**** RECORDS FOR PROCESSING

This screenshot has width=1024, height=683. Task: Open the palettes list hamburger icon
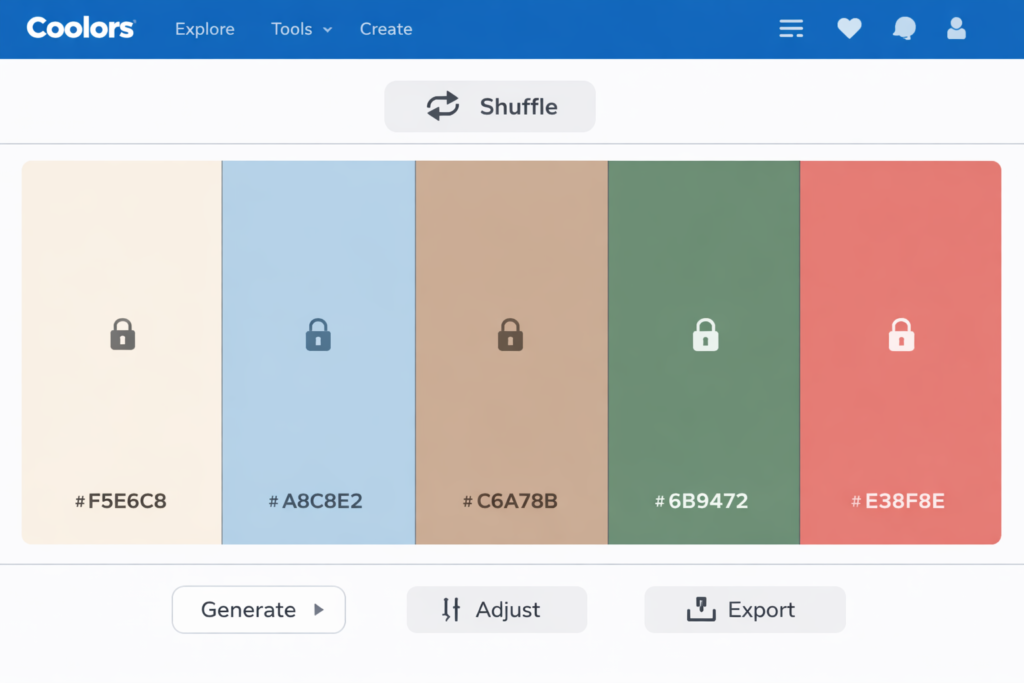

********
**** RECORDS FOR PROCESSING

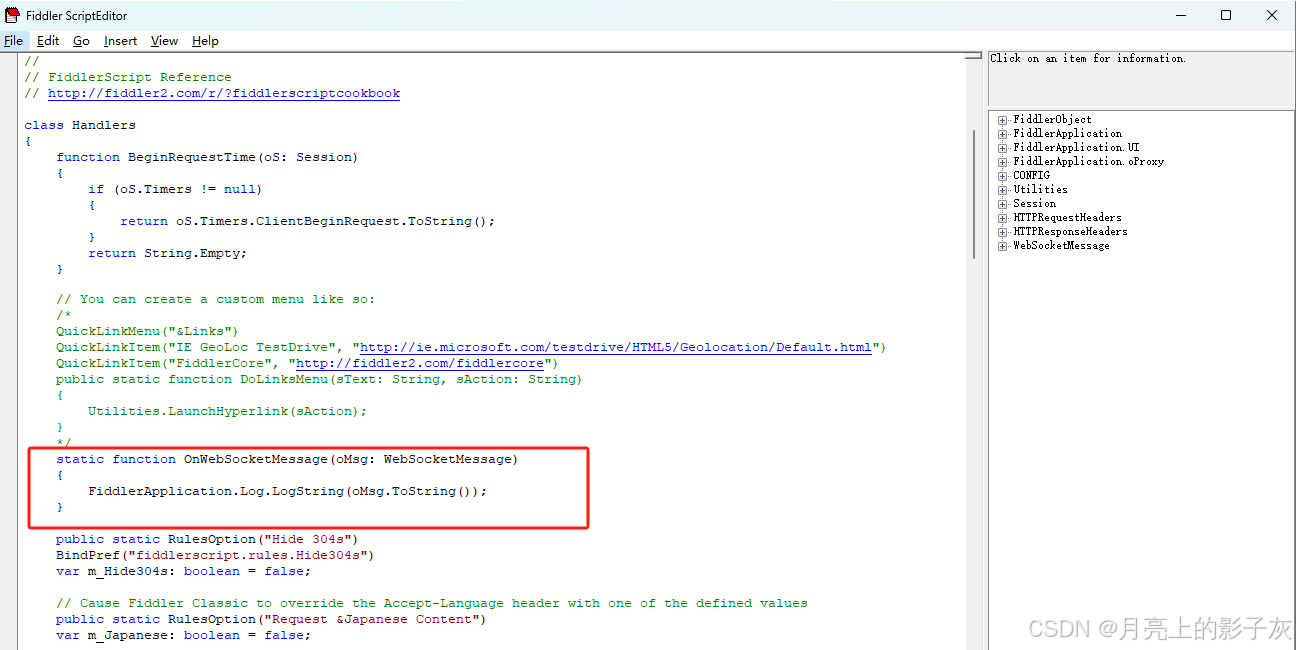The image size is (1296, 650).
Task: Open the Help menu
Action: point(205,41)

********
**** RECORDS FOR PROCESSING

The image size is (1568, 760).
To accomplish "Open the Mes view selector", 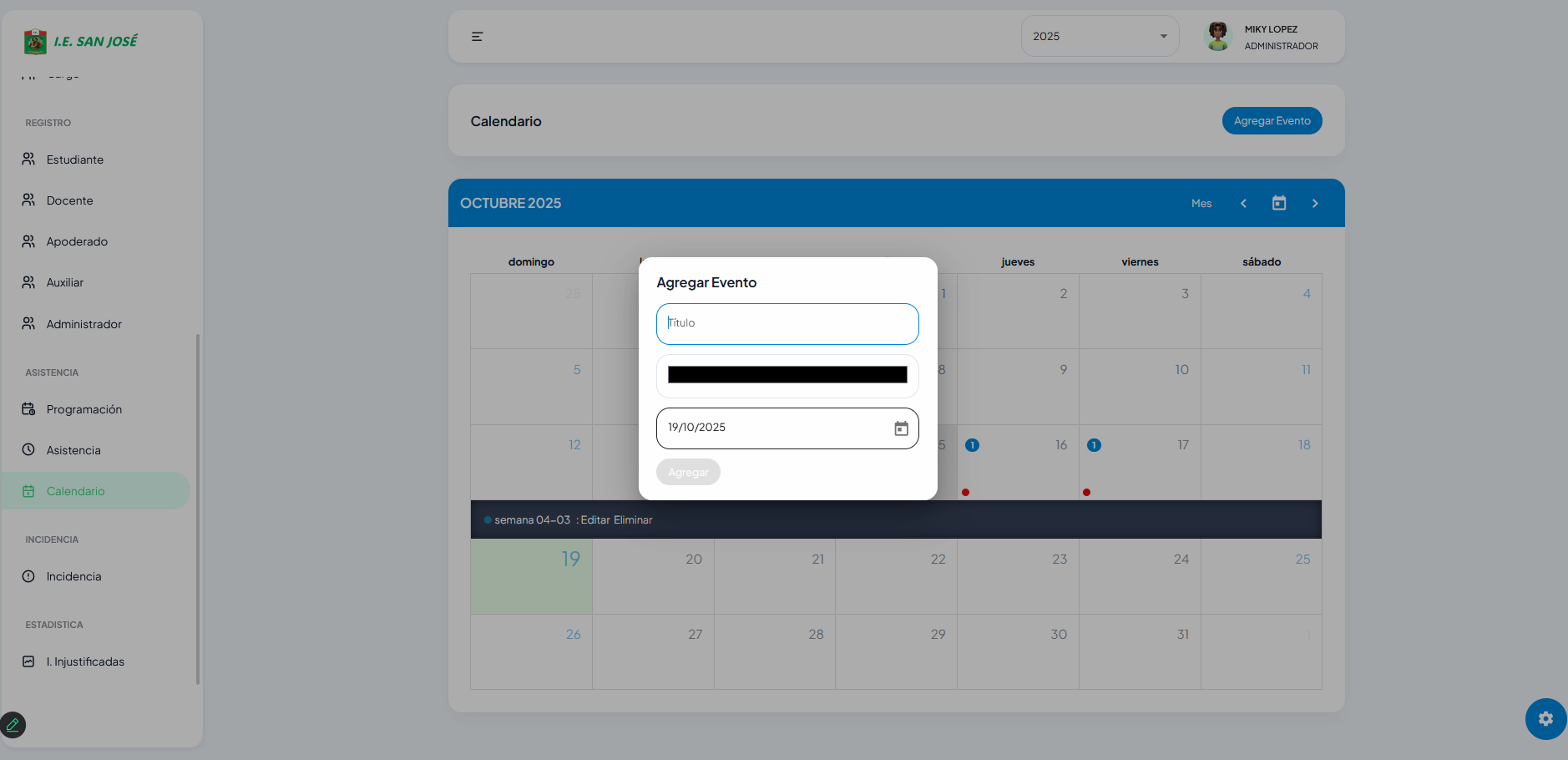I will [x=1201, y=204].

********

**WRITTEN EXERCISE**. Reproduce the rows from the line containing "The image size is (1296, 650)." through the line containing "Action: point(205,41)", including both of those lines, and leave the pictures out.

**SOLUTION TO THIS EXERCISE**.
The image size is (1296, 650).
Task: Open the Help menu
Action: point(205,41)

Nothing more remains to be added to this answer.